In that environment if a minister is weak it stands to reason that he or she is not just listening to departmental advice, they are depending on it. Henry is therefore at the centre of policy decision-making over how best to combat the global downturn and navigate Australia through any recovery. As such, he must be held to a higher-than-usual test as a public servant who borders on the political in some of his economic commentary.

Just like the rest of us - journalists, academics, business people and politicians - bureaucrats should be open to public criticism when their decisions don't deliver.

This is all the more the case when the bureaucrat in question happily enters the public debate.

Henry may like to criticise the media - like he did earlier this year when he said the budget "exceeded the reading age of many" - but he clearly enjoys the attention judging by the number of public lectures he gives. The posturing of the new government, and the Labor-voting tendencies of bureaucrats, are not the only reasons for casting a critical eye over the public service and the advice it gives to government. The power of the independent Reserve Bank (a form of public service to be sure) means that an unelected arm of government is entirely responsible for setting the nation's monetary policy.

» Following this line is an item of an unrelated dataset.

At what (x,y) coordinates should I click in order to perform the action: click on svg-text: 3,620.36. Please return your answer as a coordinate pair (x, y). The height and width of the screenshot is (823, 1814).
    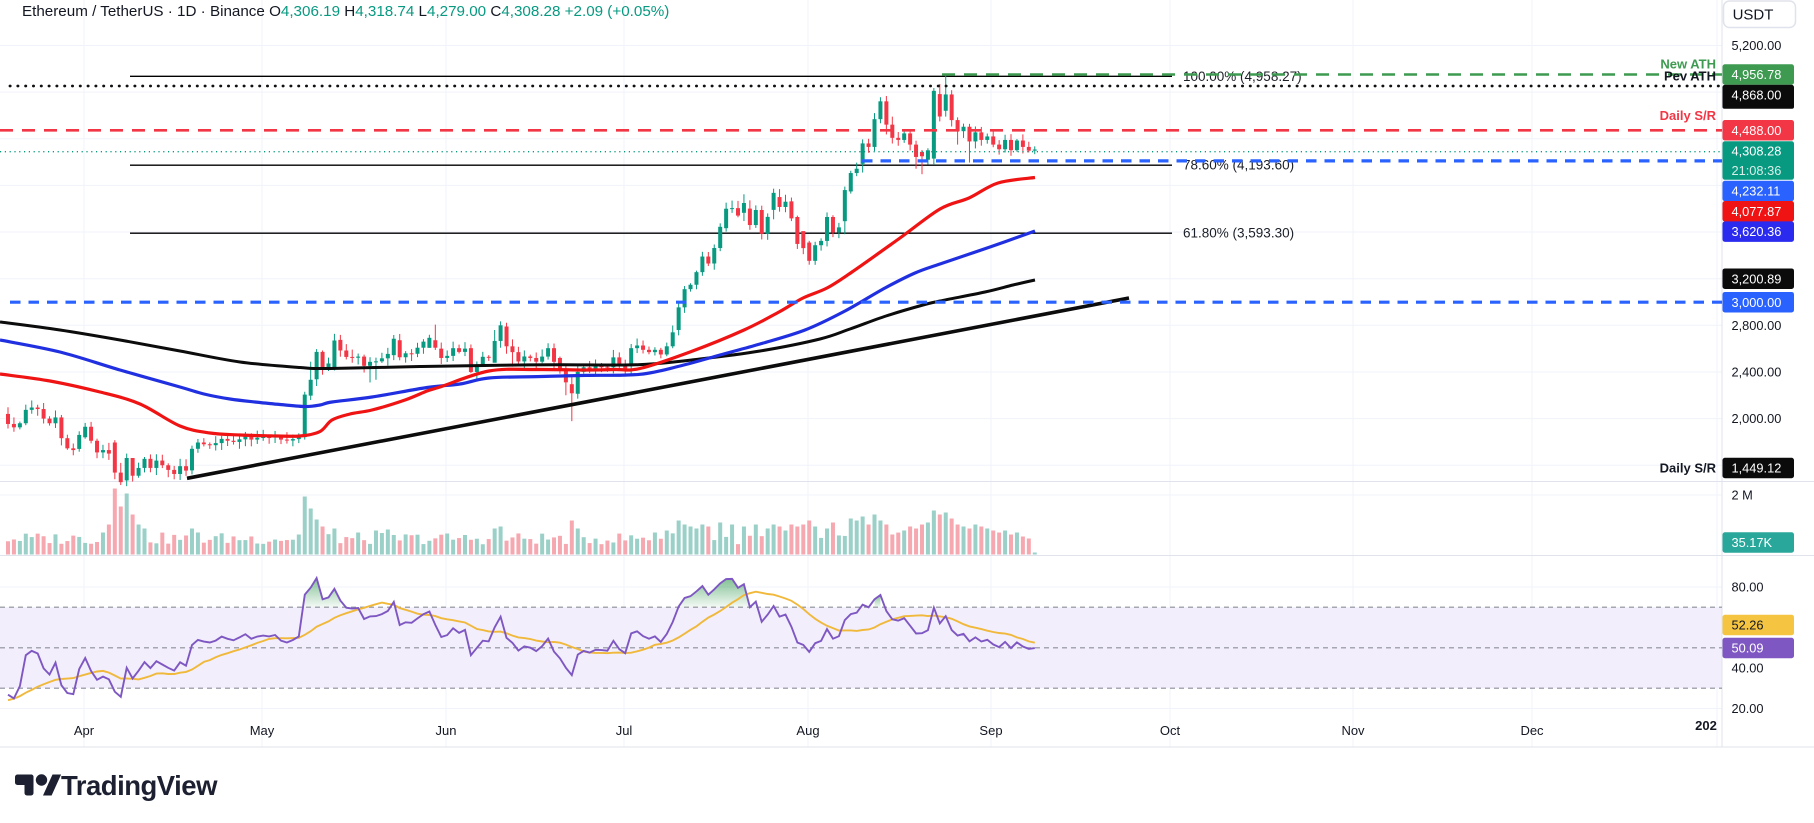
    Looking at the image, I should click on (1757, 232).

The prudence of this approach is largely uncontested, and I am certainly not in a position to take issue with it. But politicians must be allowed to criticise Reserve Bank board decisions to lift and lower interest rates, as occurred yesterday, without being condemned for attacking the "independent arbiter of our economic future".

After all, the current Reserve Bank governor, Glenn Stevens, was putting rates up as quickly ahead of the last federal election (and in the process killing off any chance of Howard's re-election) as he was lowering them after misreading the economic indicators that caused the GFC.

In contrast, former treasurer Peter Costello saw what was coming, and said so, but couldn't take Stevens to task for fear of being labelled an aggressor against an independent bureaucrat.

Stevens is independent, and Henry might be as well. But that doesn't always make them right and it certainly shouldn't put them beyond criticism.